Daine thought up a story quickly, and started telling it in hesitant sentences. By the time she had grown bolder and started to describe her own farm the grandmother had returned with steaming bowls of food. By the time they shared out the portions everyone was chattering merrily to each other and laughing as they chewed through filling mouthfuls. It felt more like a home and a family than anything Daine could remember since her own home had been burned, and she adored every moment of it. She only realised time had passed when she found her eyes drooping shut, and saw that the sky outside the window was quite, quite dark.

"I have to go," she blustered, standing up.
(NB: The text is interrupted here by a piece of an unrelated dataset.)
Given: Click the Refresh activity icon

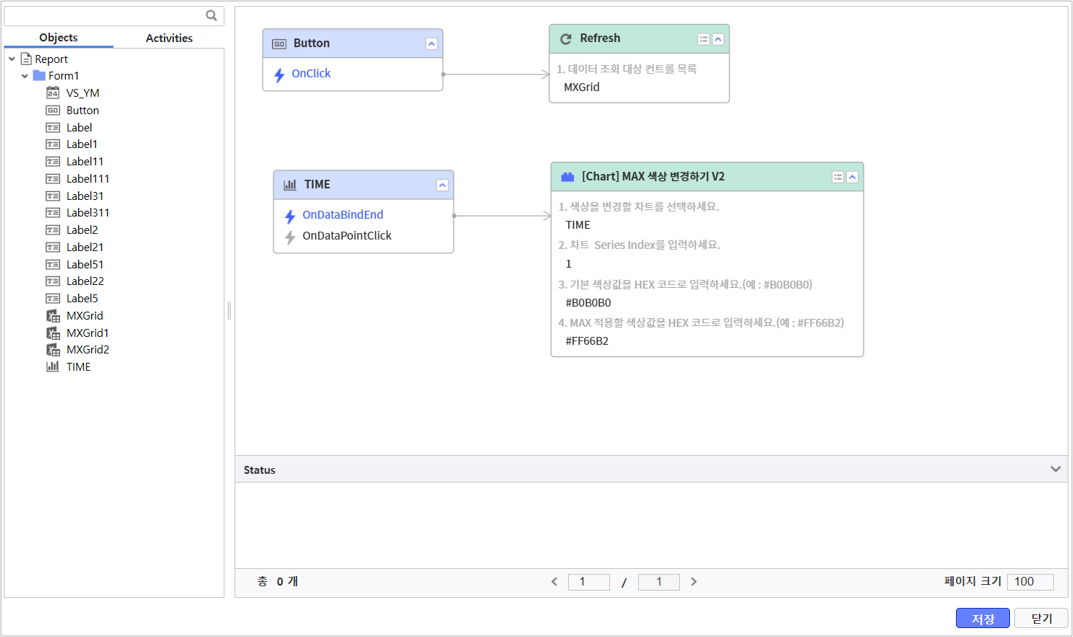Looking at the screenshot, I should [566, 39].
Zhao pursed her lips, looking out of the window with equal surprise.

"No, you stay tonight." She insisted, catching Daine's sleeve. The girl flinched and resisted the impulse to drag herself away, reminding herself that even if the girl touched her hand it was covered by the cotton gloves the seamstress had given her.

"My friend will be worried," she explained, realising that as much as she was angry with Numair she didn't like the idea of him spending a sleepless night thinking she'd abandoned him. "He'll be angry if I don't come home."

"He? You husband?" Zhao asked. Daine blushed, thought for a split second, and then nodded. The other woman persisted, "He'll be angry?"

"I said he was my husband." Daine said snidely. "I never said he wasn't an ass."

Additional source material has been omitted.